XI. Ce discours mit Xerxès en fureur : « Si vous n’étiez point, lui répondit-il, frère de mon père, vous recevriez le salaire que méritent vos discours insensés. Mais comme vous êtes un lâche, un homme sans cœur, je vous ferai l’affront de ne vous point mener en Grèce, et je vous laisserai ici avec les femmes. J’exécuterai, et même sans vous, tous mes projets. Qu’on ne me regarde plus comme fils de Darius, qui comptait parmi ses ancêtres Hystaspes, Arsamès, Armnès, Teispès, Cyrus, Cambyse, Teispès et Achéménès, si je ne me venge pas des Athéniens. Je sais bien que si nous nous tenions tranquilles, ils ne s’y tiendraient pas, et que bientôt ils viendraient en armes sur nos terres, comme on peut le conjecturer par leurs premières entreprises, par l’incendie de Sardes, et par les courses qu’ils ont faites en Asie. Il n’est donc plus possible ni aux uns ni aux autres de reculer ; la lice est ouverte : il faut que nous les attaquions ou qu’ils nous attaquent, que toutes ces contrées passent sous la domination des Grecs, ou que la Grèce entière passe sous la nôtre. Il n’y a point de milieu, l’inimitié des deux nations ne le permet pas. Il est beau de venger les injures que ces peuples nous ont faites les premiers, afin que j’apprenne quel si grand danger je dois redouter d’une nation que Pélops le Phrygien[1], qui était esclave de mes ancêtres, a tellement subjuguée, que le pays et ses habitants s’appellent encore aujourd’hui de son nom. »

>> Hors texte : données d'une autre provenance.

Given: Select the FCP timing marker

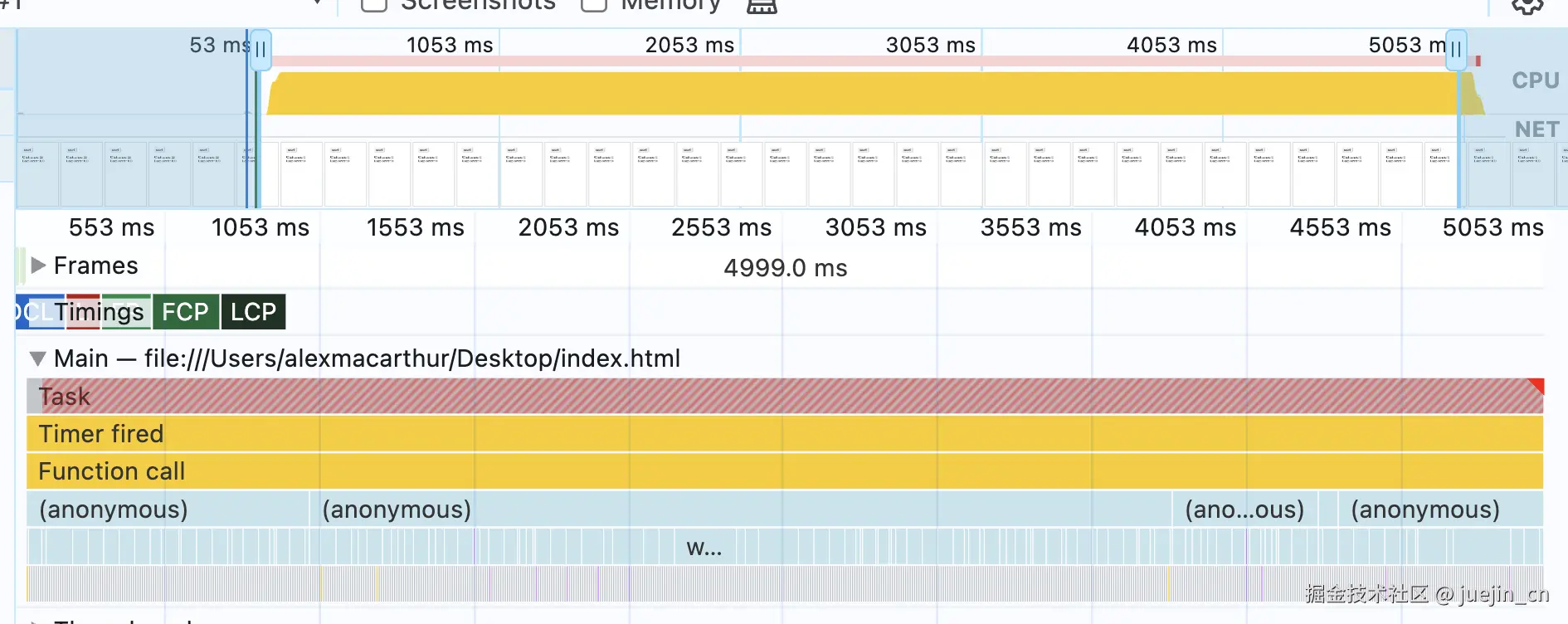Looking at the screenshot, I should tap(185, 312).
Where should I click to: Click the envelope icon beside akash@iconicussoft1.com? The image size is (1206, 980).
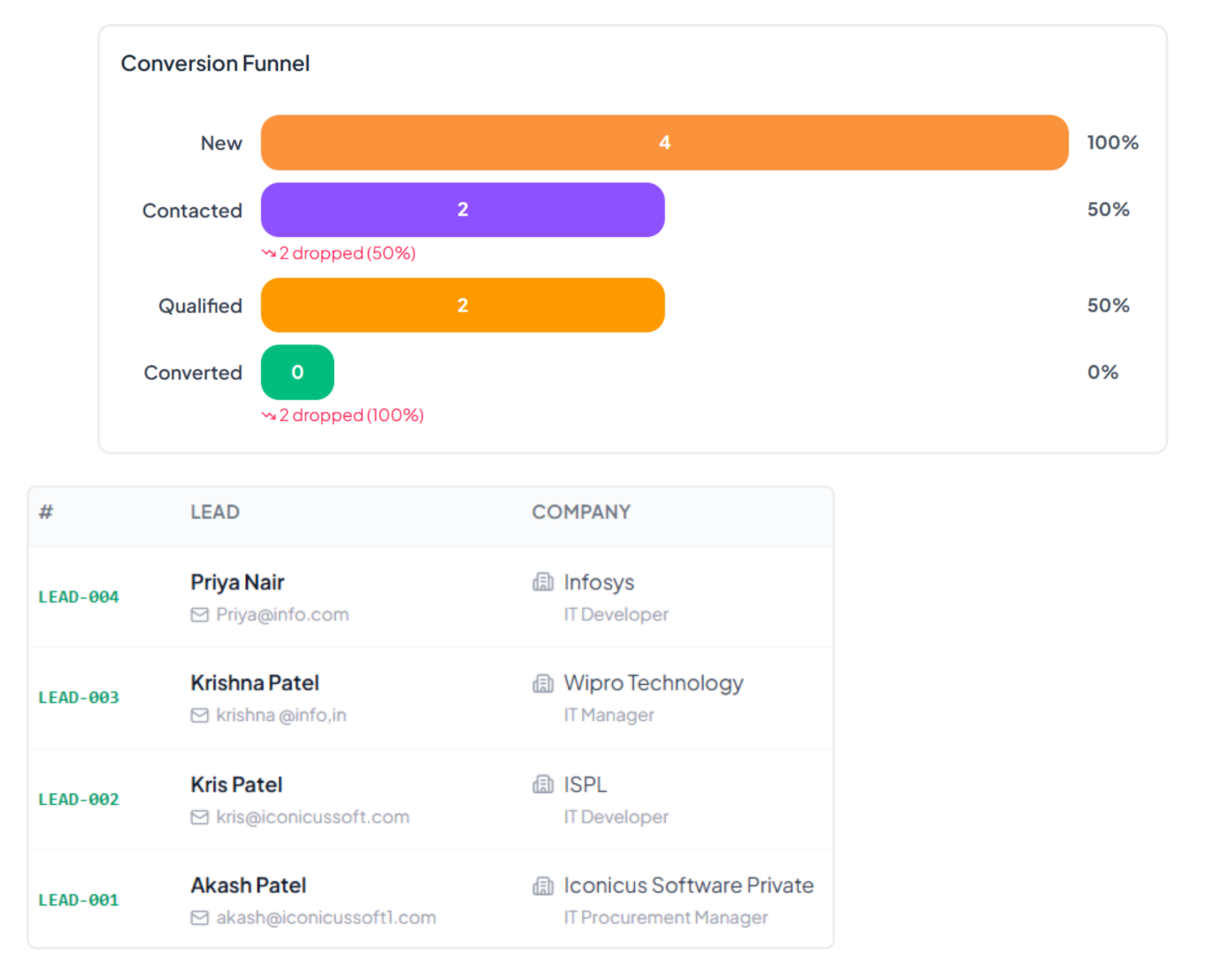click(199, 918)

  1. Pélops et son père Tantale étaient originaires de Sipyle, petite ville sur les frontières de la Phrygie et de la Lydie. Telle est l’opinion d’Euripide, dans l’Iphigénie en Aulide, vers 953. Apollodore dit que Niobé, ayant quitté la ville de Thèbes, vint trouver son père Tantale à Sipyle. (L.)